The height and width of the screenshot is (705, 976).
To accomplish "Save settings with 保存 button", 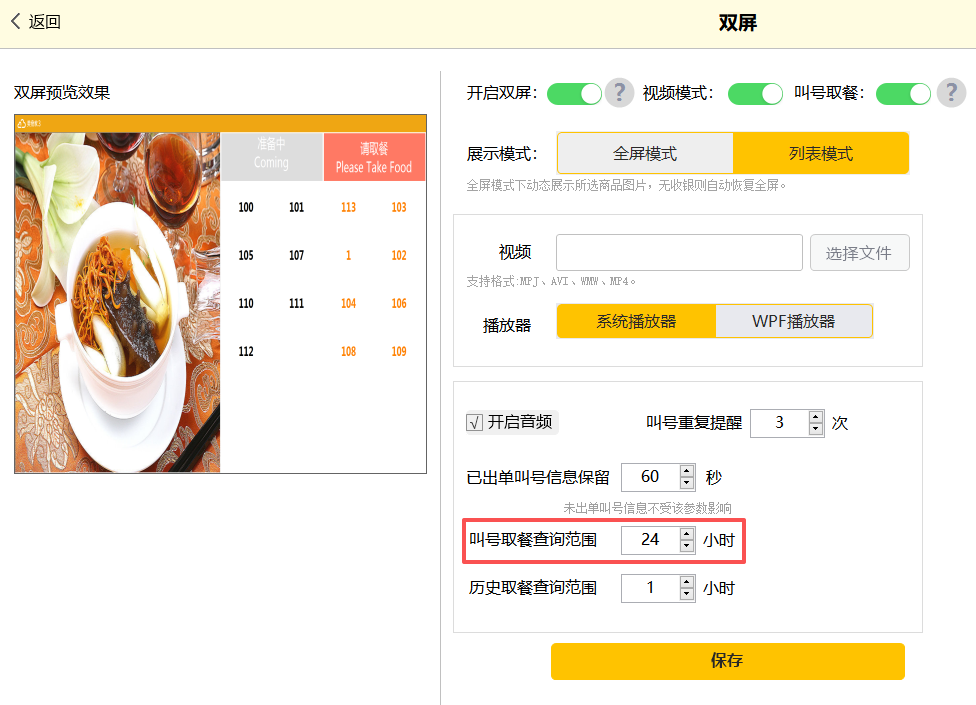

□ □ □

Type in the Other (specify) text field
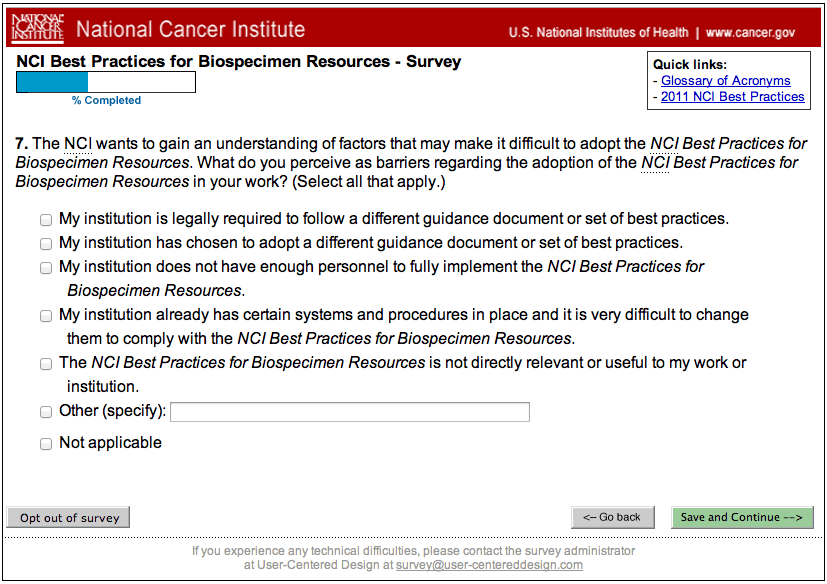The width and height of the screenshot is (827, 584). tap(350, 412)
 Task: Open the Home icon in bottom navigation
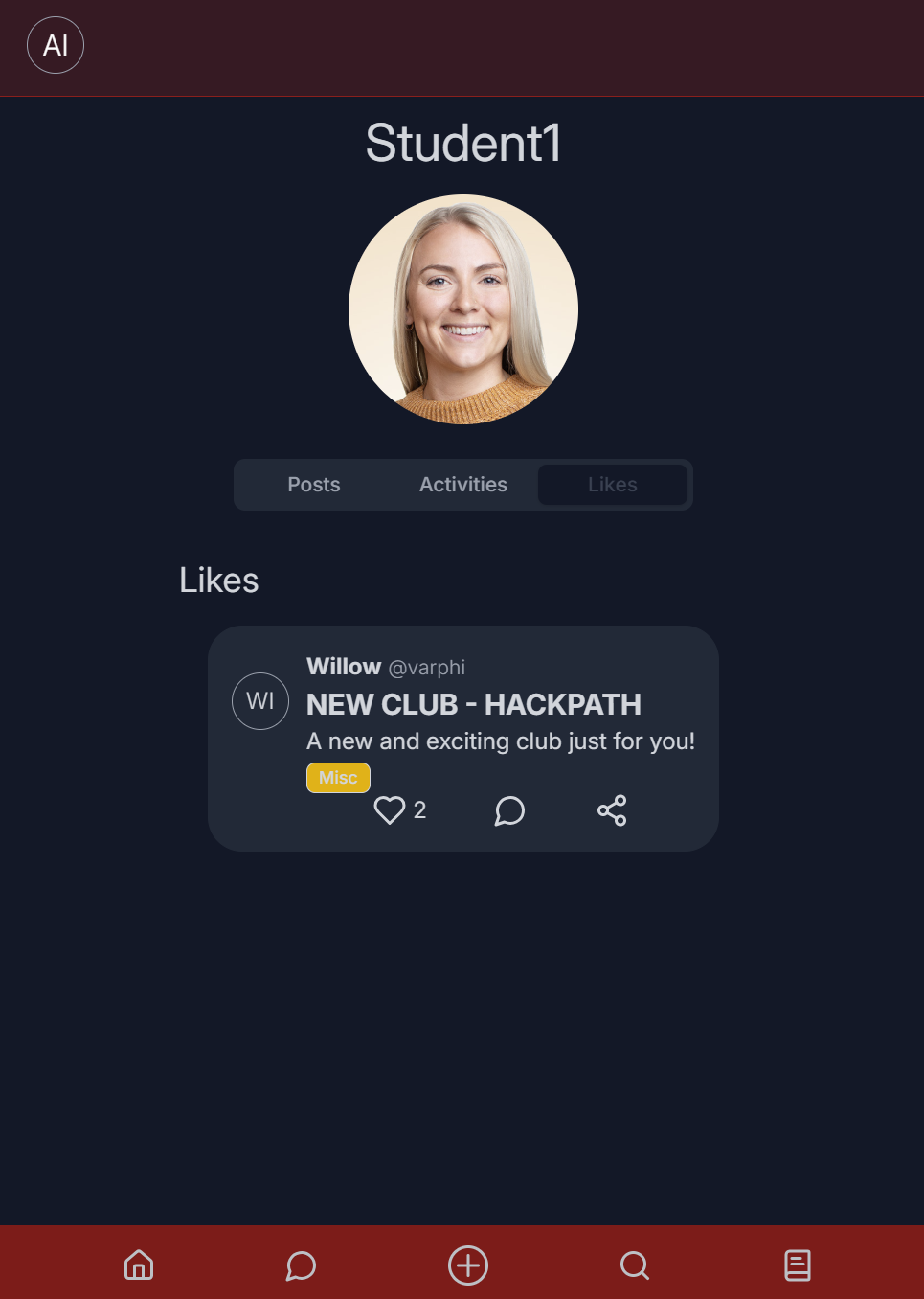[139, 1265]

□ □ □

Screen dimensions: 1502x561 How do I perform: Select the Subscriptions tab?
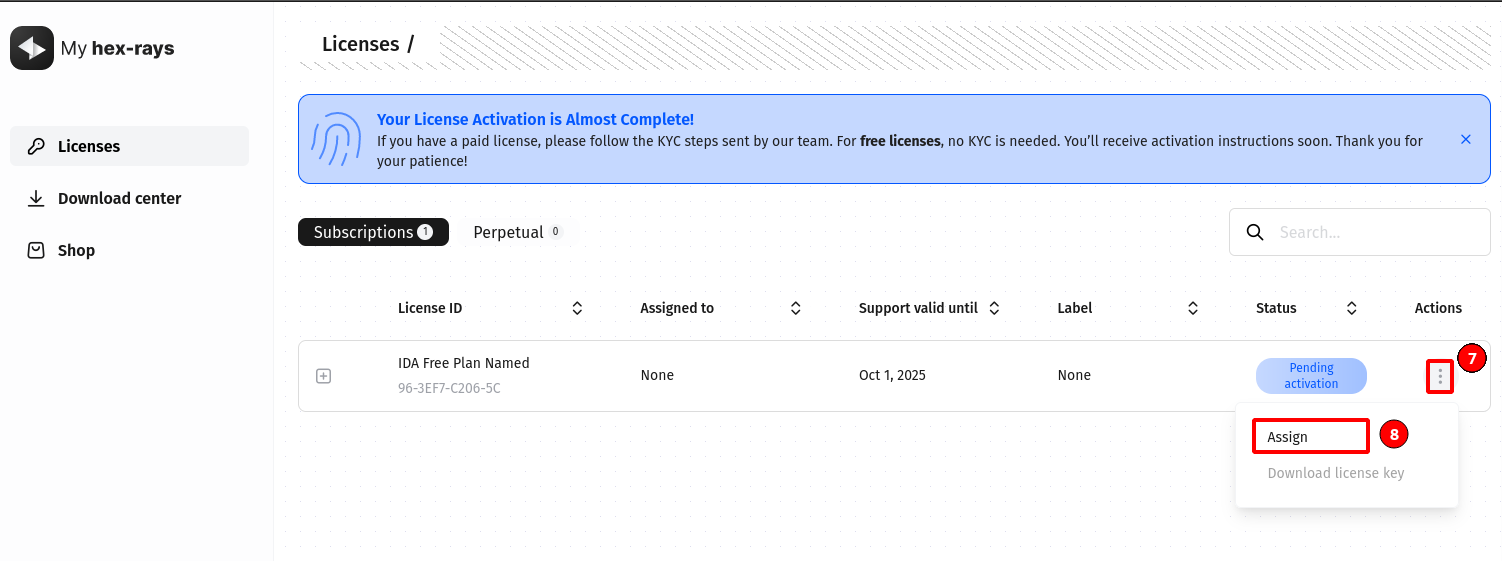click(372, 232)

□ □ □

### EXERCISE DIRECTIONS
Write back word for word every line in the entries above from the one with "The height and" to the one with "settings with 保存", ends included, and none of the pictures.

### WRITTEN SOLUTION
The height and width of the screenshot is (705, 976).
To accomplish "Save settings with 保存 button", 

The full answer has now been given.